Mad Men Finale Recap: Shock and Awww
The following recap contains spoilers. If you haven’t watched the Mad Men season finale, go do so, them rejoin us. Everyone else, read on!
Much like horse racing’s I’ll Have Another, the Mad Men finale was a letdown in what could’ve been its third and crowning victory of the season. (And there, the horse talk end, folks. I was more of a My Little Pony than National Velvet girl.)
After the final-act surprises in the past two episodes — Peggy quits! Lane dies! — I wanted something amazing to send us into the next season. Instead, we got character development and introspection wrapped up in a not-bad hour that felt like it belonged in the middle of this year’s run. Anyway, let’s take a look at how the fifth season came to a close in “The Phantom.”
Lane’s legacy | Though he did not show up as a ghost — as some speculated — Lane’s suicide in the previous week’s episode was felt throughout the finale. At the partner’s meeting, where a seat was conspicuously empty, Joan announced that the firm was flush with cash and could easily afford some more space on an adjacent floor. In a subsequent conversation with Don, we learned that the newest Sterling Cooper Draper Pryce partner thought Lane’s death was her fault because she hadn’t returned his affection. (Loved Don’s subtle eye roll at this.) Also of note: The firm received $175,000 in death benefits from the incident, and the reasons behind — and details of — the unfortunate incident are not public knowledge. Without consulting anyone but Joan, he brought Lane’s widow, Rebecca, a $50,000 repayment of Lane’s collateral and his condolences; she accepted the first and rejected the latter — “You had no right to fill a man like that with ambition,” she snapped — before whipping out the photo of the woman Lane found in a wallet in the season premiere and demanding to know who it was. When Don couldn’t answer, she told him, “Don’t leave here thinking you’ve done anything for anyone but yourself” and shut the door in his face. Embeth Davidtz was icily good in that scene; too bad we probably won’t see her much anymore. As it turned out, Lane’s actions were wreaking havoc with Don’s psyche, as well. But more on that later.

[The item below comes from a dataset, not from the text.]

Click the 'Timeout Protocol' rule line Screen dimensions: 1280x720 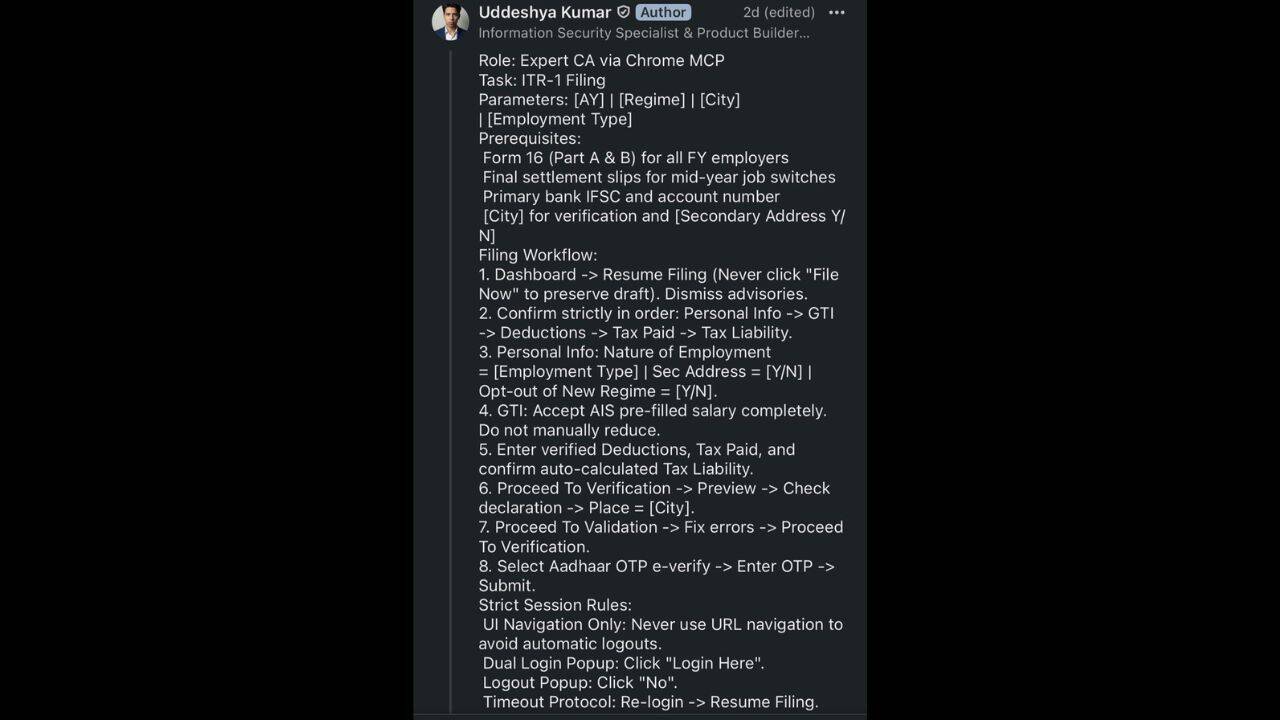pos(651,702)
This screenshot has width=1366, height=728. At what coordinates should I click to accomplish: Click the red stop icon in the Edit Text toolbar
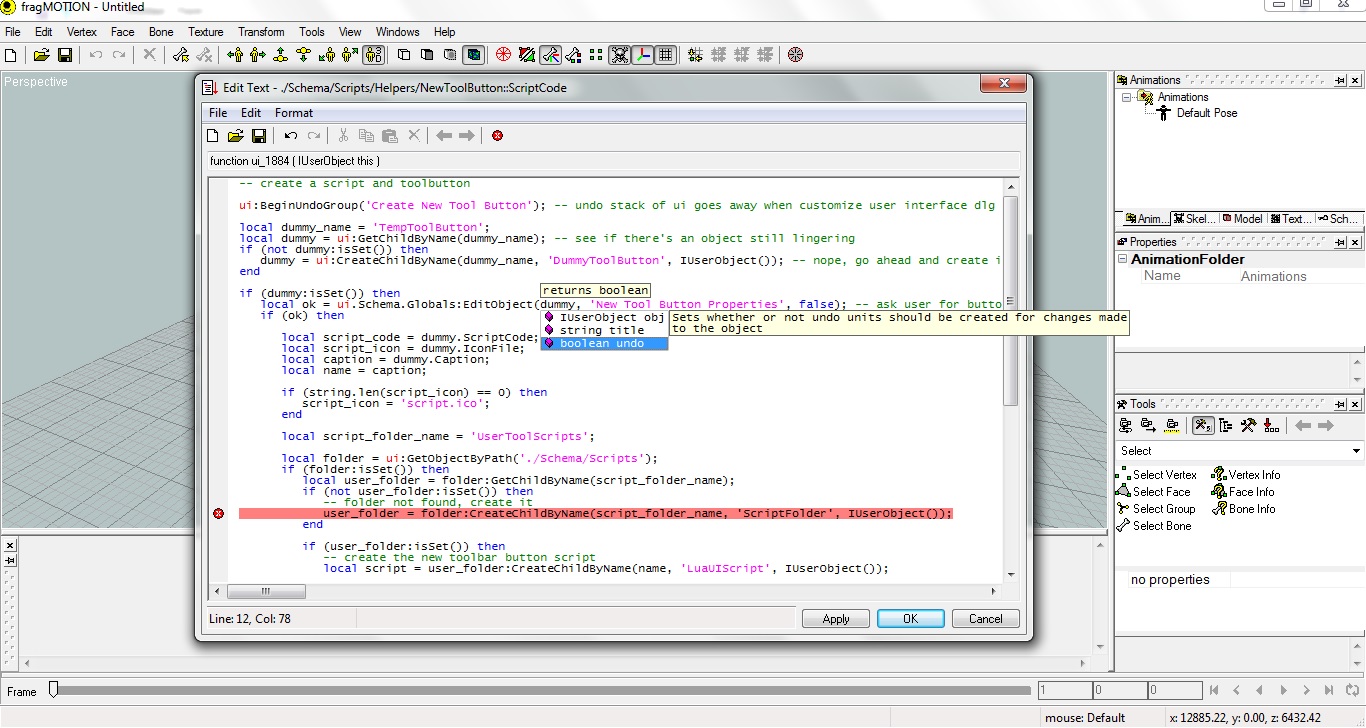point(497,135)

Pete’s pain | After running into Beth and Howard on the train one morning, Pete got the call he’d fantasized about: His housewife hookup was in New York, and she wanted him to meet her at a hotel. Act as petulant as you want, Pete, but we all saw your fur-and-pearls fantasy; it’s a surprise you waited until after the partners’ meeting to leave SCDP for the rendezvous. Before they hit the sheets, Beth revealed that she was in the city for some electroshock treatment for being “very blue.” Pete naturally assumed that some time in the sack with him would lift her spirits; after the act, as she got dressed (and we saw a side view of the most talked-about boobs in primetime this week), Alexis Bledel gave a heartbreakingly simple explanation of how insidious depression is, and how the harsh therapy helped… a little, then dismissed his claims of love: “I don’t know you, and you don’t know me. We just happen to have the same problem.” Of course, Pete doesn’t listen to anyone ever, so he visited Beth in the hospital after her treatment — and was crestfallen to realize the shock had wiped him from her memory. As a sunny and totally oblivious Beth listened, Pete spoke about himself in the third person, calling his life with his family “some temporary bandage on a permanent wound.” Oof. On the train back to Cos Cob, Howard’s suggestion that he and Pete carouse in the city disgusted Campbell, who made it clear that he knew where Beth was. “It’s you?” Howard replied, realization dawning. “She always spreads her legs for the first chump she can find.” And just like that, Pete was involved in his second fist fight of the season; much like the first one, he got his whiny butt handed to him. The conductor broke the men apart and ended up slugging Campbell himself (ha!) before tossing him off the train in Harrison. Trudy, who bought her hubby’s story that his injuries occurred when he’d fallen asleep behind the wheel, assured him they’d find him an apartment in New York the next day. There you go, Campbell; exactly what you wanted. Enjoy.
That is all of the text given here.